[Collected data]
>>>

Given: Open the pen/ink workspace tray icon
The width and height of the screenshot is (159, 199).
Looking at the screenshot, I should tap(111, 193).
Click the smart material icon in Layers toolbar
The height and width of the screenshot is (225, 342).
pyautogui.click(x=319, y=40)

<<<

§ **TASK**:
Reproduce every line of the data without changing a word.

§ **YOUR RESPONSE**:
Given: Open the pen/ink workspace tray icon
The width and height of the screenshot is (159, 199).
Looking at the screenshot, I should tap(111, 193).
Click the smart material icon in Layers toolbar
The height and width of the screenshot is (225, 342).
pyautogui.click(x=319, y=40)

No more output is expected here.